Wednesday, May 22, 2013

Peopled Grace: An Open Letter to Clinton First Church of the Nazarene


My brothers and sisters in Christ,

John Wesley, the founder of Methodism and our theological forefather, spoke and wrote often about the means of grace. When Wesley referred to the means of grace, he was talking about things like prayer, scripture reading, communion, and preaching. These are a few examples of some means by which God’s grace comes to us. That is, they are places where God has promised to meet us over and over again. They are regular conduits of his healing mercy. Even if “means of grace” is not terminology you find familiar, most of these practices are familiar ones if you’ve been around the Church for very long. We engage in these practices so that the Holy Spirit may use them to shape us into the likeness of Christ.

There is one means of grace that has become particularly important to me over the last several years even though it may not be one we typically consider alongside of things like prayer and scripture: other people. I’ve come to realize just what a gift from God other people are for shaping us into the likeness of Christ. Other people can obviously serve as friends and people of encouragement and support but they can also serve as a kind of mirror to our own incompleteness. They may do this directly in their words or their actions toward us but more often it is simply by being who they are. Simply by being “other,” by being something other than I am, others can remind me of the vast array of what it means to be human and therefore also remind me of what it means to be whole in Christ.

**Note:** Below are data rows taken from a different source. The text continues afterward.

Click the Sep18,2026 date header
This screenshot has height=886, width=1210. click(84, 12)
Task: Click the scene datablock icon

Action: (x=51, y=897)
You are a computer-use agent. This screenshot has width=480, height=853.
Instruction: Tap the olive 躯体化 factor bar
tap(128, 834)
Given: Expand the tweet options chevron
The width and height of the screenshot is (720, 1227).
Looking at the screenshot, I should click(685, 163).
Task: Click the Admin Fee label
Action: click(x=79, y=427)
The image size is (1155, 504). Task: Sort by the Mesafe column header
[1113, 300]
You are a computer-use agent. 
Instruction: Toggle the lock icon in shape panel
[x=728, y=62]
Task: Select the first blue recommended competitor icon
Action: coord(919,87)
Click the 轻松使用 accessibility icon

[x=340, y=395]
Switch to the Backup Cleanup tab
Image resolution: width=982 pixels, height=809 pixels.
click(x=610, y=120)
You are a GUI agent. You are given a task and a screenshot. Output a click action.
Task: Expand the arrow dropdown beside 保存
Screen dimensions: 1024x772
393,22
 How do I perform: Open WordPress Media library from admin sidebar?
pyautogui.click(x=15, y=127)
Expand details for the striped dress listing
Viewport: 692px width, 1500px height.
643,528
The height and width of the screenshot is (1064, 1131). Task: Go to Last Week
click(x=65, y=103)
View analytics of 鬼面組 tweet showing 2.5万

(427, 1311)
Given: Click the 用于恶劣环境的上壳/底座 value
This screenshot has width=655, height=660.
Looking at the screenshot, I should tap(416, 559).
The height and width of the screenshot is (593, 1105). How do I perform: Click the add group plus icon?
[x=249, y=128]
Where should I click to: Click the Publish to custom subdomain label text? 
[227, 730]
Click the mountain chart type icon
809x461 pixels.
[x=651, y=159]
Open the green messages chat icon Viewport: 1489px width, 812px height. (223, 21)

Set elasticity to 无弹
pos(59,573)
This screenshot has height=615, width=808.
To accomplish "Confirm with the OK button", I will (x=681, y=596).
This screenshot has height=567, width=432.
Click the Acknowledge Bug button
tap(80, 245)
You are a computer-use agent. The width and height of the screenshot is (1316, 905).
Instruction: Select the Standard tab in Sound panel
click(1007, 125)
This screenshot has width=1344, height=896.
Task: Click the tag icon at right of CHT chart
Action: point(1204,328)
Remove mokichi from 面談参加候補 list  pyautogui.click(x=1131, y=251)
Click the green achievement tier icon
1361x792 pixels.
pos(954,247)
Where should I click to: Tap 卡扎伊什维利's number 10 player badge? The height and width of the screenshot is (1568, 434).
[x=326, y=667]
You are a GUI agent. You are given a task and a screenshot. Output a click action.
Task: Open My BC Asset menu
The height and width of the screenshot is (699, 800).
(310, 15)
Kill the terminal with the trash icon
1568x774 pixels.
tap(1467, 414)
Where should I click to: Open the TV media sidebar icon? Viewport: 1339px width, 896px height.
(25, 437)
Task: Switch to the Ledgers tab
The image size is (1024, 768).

I’ve experienced this in a number of ways in my life. I’ve experienced it in parents and grandparents, aunts and uncles who have shown me godly love. I’ve come to know it in a wife whose loving presence has rescued me from a solitary life that would come all too naturally to me. I’ve come to know it in children whose constant desire for my presence is a constant reminder that I need to truly be present with those around me. I’ve experienced it in professors and mentors who have deepened and enriched my faith. I’ve experienced in strangers, mere acquaintances, and new friends every time they force me to see life from a perspective other than the one to which I’ve become accustomed. But neither is it merely a matter of my own personal experience. I think it is of the greatest significance that when God wanted to reveal God’s character to us in its fullest and deepest sense that revelation came not in the form of law or prophetic utterance but in the form of a person; namely, Jesus.
                                                                                                               
Over the past six years, I’ve also come to experience this same truth and grace through the community of people among whom I’ve had the privilege of fulfilling the role of  pastor. For the last several weeks, as I’ve reflected on my time here in Clinton, I have been reminded of the many things about ministering here for which I am thankful; the many years of faithfulness by so many, the willingness to serve others, and the hospitality and care you have shown to my family and I. But there is one thing for which I am grateful above everything else; that you have helped to shape me into a person who is a little more like Jesus than the person who became your pastor six years ago. It is perhaps obvious that the role of the pastor is to be an instrument by which a congregations is urged to be more like Christ. What may be less obvious is that a congregation can also shape the pastor to be more like Christ. Clinton First Church of the Nazarene has done that for me. You have been a means of God’s grace in my life. By allowing me to be your pastor, with all of my weaknesses and incompleteness, you have made me a more whole person and a more faithful follower of Jesus. What greater gift could you have given me than that? Thank you for being a gift of God and a means of God’s grace in my life.